Flancos limpos - sem riscado - de um tom castanho vivo (quente talvez seja um termo correto e bem usado pelo Sérgio Correia para o descrever). Levantou muito a cauda uma vez tendo-se movimentado um pouco nessa postura. O movimento decorreu sempre em pequenos saltos de poucos centímetros e sempre a cerca de 10cm da água.

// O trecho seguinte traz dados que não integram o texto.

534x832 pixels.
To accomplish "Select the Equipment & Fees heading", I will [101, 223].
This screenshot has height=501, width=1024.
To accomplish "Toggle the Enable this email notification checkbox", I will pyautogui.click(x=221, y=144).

Foi um regresso agridoce. Vim para cima de coração apertado, com um peso enorme na consciência. Achava injusto que os meus companheiros não tivessem sido premiados. O café e bolachas que lhes paguei no caminho foram fraco consolo. Fiz-lhes também uma promessa solene, a de voltar ao local com eles, para vermos a felosa em conjunto.
Chegamos, assim, à grave lição a retirar desta mini-odisseia:
Pelo sim pelo não, quando se vai ao Algarve num twitch é melhor fazer a paragem do costume na área de serviço do costume. 
Outra nota, para ver Felosa-real, obviamente que o local indicado é Vila Real (de Sto. António).

Epílogo: no dia seguinte, domingo, começaram a surgir as muito esperadas evidências: Algumas gravações. O Sérgio conseguiu também uma observação mais prolongada da ave completa, que serviu para confirmar o que já tinha visto antes.
Na segunda-feira, o Nuno dos Santos - like a boss - conseguiu finalmente as fotos que faltavam. Fracas, mas preciosas.
Estava mais que confirmado que o bicho era complicadíssimo. De observar e de fotografar. 

Resta-me agradecer ao António Gonçalves e Pedro Marques, pela companhia, e ao Nuno dos Santos e Pedro Moreira pelas fotos e vídeo que ilustram esta crónica. 
Por fim ao Ricardo Silva e Rui Rufino, pela formidável descoberta e rápida divulgação.

(*) SONP - Single observer, no photo. 
Gíria usada pelos birders, quando apenas um observador viu a ave e não há fotos que confirmem a observação. É uma situação difícil e indesejável.